Prescribing Hope: The Narcan Improvement Team’s journey to excellence

In September 2023, Kathie Zhang, MD, Chief Resident for Quality and Safety in the Department of Internal Medicine at University of Iowa Health Care and physician in the Iowa City Veterans Affairs Health Care System (ICVAHCS), and the rest of her quality improvement (QI) team—called the Narcan Improvement Team—received a HeRO award, an honor in the VA system, which is used to recognize notable strides toward sustaining the VA as a high reliability organization (HRO).

The ICVAHCS is a part of a regional group of VAs that together make up a Veteran Integrated Service Network (VISN). The national VA entity hosts a quality improvement competition among VISNs every quarter. This competition honors one team from each region with a HeRO award, with the winning project then being elevated to the national competition.

Zhang’s winning team is composed of Internal Medicine residents Jeremy Zhang, MD; Tommy Robinson, MD; Michael Sauer, MD; Sarah Von Dorin, MD; Lauren Zabel, MD; VA employees Emily Peters, RN, and Yvonne De Sloover Koch, PharmD. The team published their results in the American Journal of Medical Quality, titled Preventing Opioid-Related Toxicity at a Regional VA Medical Center: A Resident-Led Interprofessional Quality Improvement Project. Clinical Assistant Professor Matthew Soltys, MD, served as senior author and faculty facilitator.

“There are three pillars to high reliability organizations,” Soltys said. “One is leadership commitment, one is culture of safety, and another is continuous process improvement. At the local level, you can be nominated for the HeRO award in different clinical and non-clinical categories. I’ve had the privilege to work with Dr. Zhang, and it’s been an amazing experience being the mentor of this team.”

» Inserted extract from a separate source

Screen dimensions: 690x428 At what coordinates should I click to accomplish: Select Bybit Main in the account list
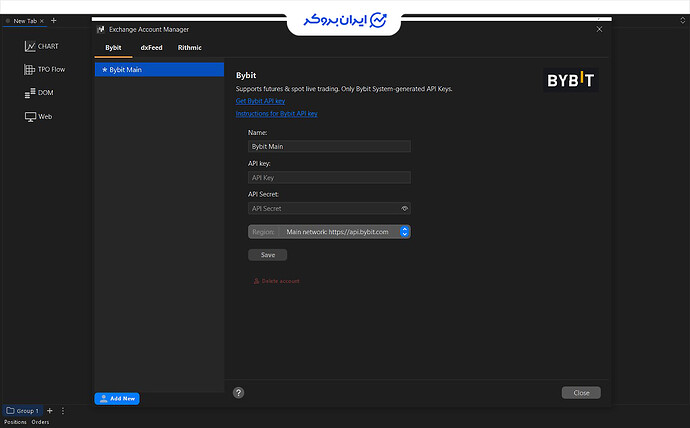[159, 70]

Soltys nominated the team for the HeRO to recognize their project’s success and their overall contribution to veteran care. “I would say 75% of the care provided at the VA comes from trainees in some form or the other, and a lot of times there isn’t visibility into what they’re doing because they’re not VA employees. One way we can share the great work they are doing is through these HeRO awards.”

The Narcan Improvement Team was established to increase naloxone prescriptions at the ICVAHCS. The drug, known widely by the brand name Narcan, reverses opioid overdoses with no major side effects to the patient.

The Narcan Improvement Team kept the project within their small QI group in its first year, working with approximately 300 patients. Before the team’s intervention process began, the prescription rate for qualified patients was around 30% for this group; by the end of the first year of the project, it had risen to 90%.

“When we saw we were able to get our own group to 90 percent, we really wanted to expand our efforts to the forty residents serving the VA, because combined, the panel size is closer to 3000 patients, meaning we could have more of an impact outside our own group,” Kathie Zhang, MD, said. “So, the second year of our project, Dr. Jeremy Zhang led the expansion component. We were then able to grow, with Emily’s and Yvonne’s help, from a forty percent prescription rate for the large panel to a percentage in the mid-sixties.”

 

Emily Peters, RN, nurse educator for the VA, and Yvonne De Sloover-Koch, PharmD, clinical pharmacy specialist, were the two VA employees who played an important role in the success of the project. The duo led an education series for residents on how to recognize when to prescribe this crucial medication to a patient, including bringing demos to the group and discussing how to provide assistive education to the patients. Once the group of residents was trained, Kathie Zhang’s QI team proactively sent messages to the rest of the residents to help identify which of their patients may have qualified for Narcan.

In addition to receiving the local and VISN level HeRO Award for their project, the QI team received regional and national recognition in other spaces: they won accolades at the regional Society of General Internal Medicine (SGIM) conference, the national SGIM conference, took first place at the University of Iowa’s Graduate Medical Education (GME) Innovation Day, and shared the project at the Quality and Safety Symposium.